Advertisement

Facebook’s wise privacy move

Share

Hooray, Facebook saved the Internet! OK, so maybe that’s making too much of the privacy controls that Chief Executive Mark Zuckerberg unveiled Wednesday. But if the company hadn’t addressed the uproar over its ever-changing privacy policy, there was a real possibility that Washington would have stepped in with new rules that would have applied to all social network operators, or even all websites. And we’d like to keep the nanny state away from the Net as long as possible.

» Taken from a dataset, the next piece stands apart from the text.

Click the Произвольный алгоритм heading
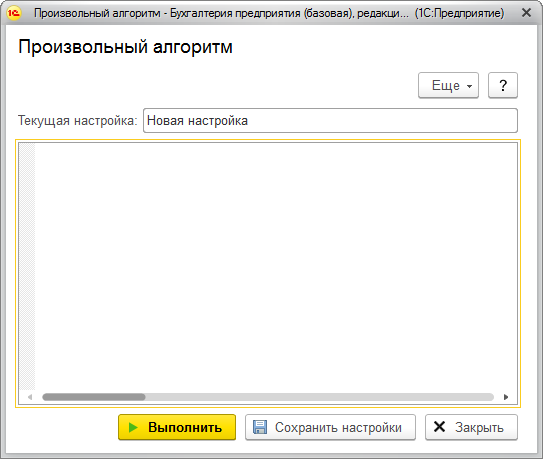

That’s not to defend what Facebook has been doing. The company operates the world’s largest social network, with more than 400 million registered users. Collectively, these users pour data about themselves onto the site faster than BP spewed oil into the Gulf of Mexico. But people flock to Facebook in order to share information with a select circle of friends, not necessarily with the entire wired planet. Contrary to their expectations, Facebook has gradually exposed more and more of their profiles, photos and other postings to the public at large. It also launched a program to share personal information with other websites unless users instructed the site not to do so.

Its behavior has sent groups such as the American Civil Liberties Union and the Electronic Privacy Information Center running to lawmakers and regulators for help. The center filed a complaint with the Federal Trade Commission, arguing that Facebook’s evolving privacy policy amounts to a bait and switch — users post information to the site under one set of rules for disclosure, then Facebook changes the rules to allow more disclosure of the posted material. Four Senate Democrats recently sent Zuckerberg a letter, urging him to make specific changes in the company’s handling of user data. And two House members have been circulating a draft bill to regulate how Facebook and other websites collect information about their users and share it with advertisers.

By deciding voluntarily to let users control more of their personal information, and by giving them simpler tools to do so, Facebook vented some of the pressure building up in Washington. That’s a relief not just to Facebook users but everyone on the Web. It’s one thing for the Federal Trade Commission to hold companies to the promises they make to their users; it’s another for lawmakers to try to design privacy policies for sites whose technical capabilities are constantly advancing, along with their users’ demand for services and attitudes about privacy. As Zuckerberg has noted, Facebook triggered outrage when it started sending users’ updates automatically to all of their friends. Now that kind of “news feed” is a central feature of just about every social network. What looks like a threat today may prove to be an asset tomorrow.

There may come a day when Washington has to craft new rules to stop websites from preying on defenseless users, but we’re not there yet.